Demand: Movement on Orchard Road has been limited because of the high occupancy rate of most buildings. 111 Somerset has been active with new tenants including Softbank Robotics. Linksure Networks relocated here from The Heeren, purchasing a floor in the Devonshire Wing of the scheme. Singapore Power leased a whole floor (22,000 sq ft) at Haw Par Centre. EE Capital leased the penthouse floor of The Heeren.

Supply: 111 Somerset and Visioncrest Commercial still offer the largest unit sizes for lease. Shaw House and Goldbell Towers probably offer the best value for money. Wheelock Place remains the premium building in the location with Ngee Ann City, Wisma Atria and The Heeren having the widest choice of upper mid-range units.


Demand in this sector has been limited which is puzzling because these locations often offer the best value for money of all categories.
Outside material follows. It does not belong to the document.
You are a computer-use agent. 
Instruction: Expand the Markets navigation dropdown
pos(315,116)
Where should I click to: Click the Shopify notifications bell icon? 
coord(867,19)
UE Square secured a few large tenants namely Collins Aviation (from Suntec City) and TPG Capital (from UOB Plaza 1). The Thomson / Novena area has been popular and Great World City has seen reasonable activity. Supply – there is ample choice in most ‘edge of CBD’ districts.


Demand for office space in decentralized East has been focused in the Paya Lebar area, where the latest headline deal is Maersk Shipping leasing around 50,000 sq ft in Paya Lebar Quarter (relocating from Southpoint). The largest deals in decentralized West are Prudential Assurance leasing seven floors in UE BizHub West and Fuji Xerox leasing 60,000 sq ft in Mapletree Business City.

Supply: There is still ample choice of space in the Paya Lebar area including Paya Lebar Quarter, Singapore Post Centre and Paya Lebar Square. In the West there is still a good choice of space in PSA Building, UE BizHub West and Harbourfront Centre.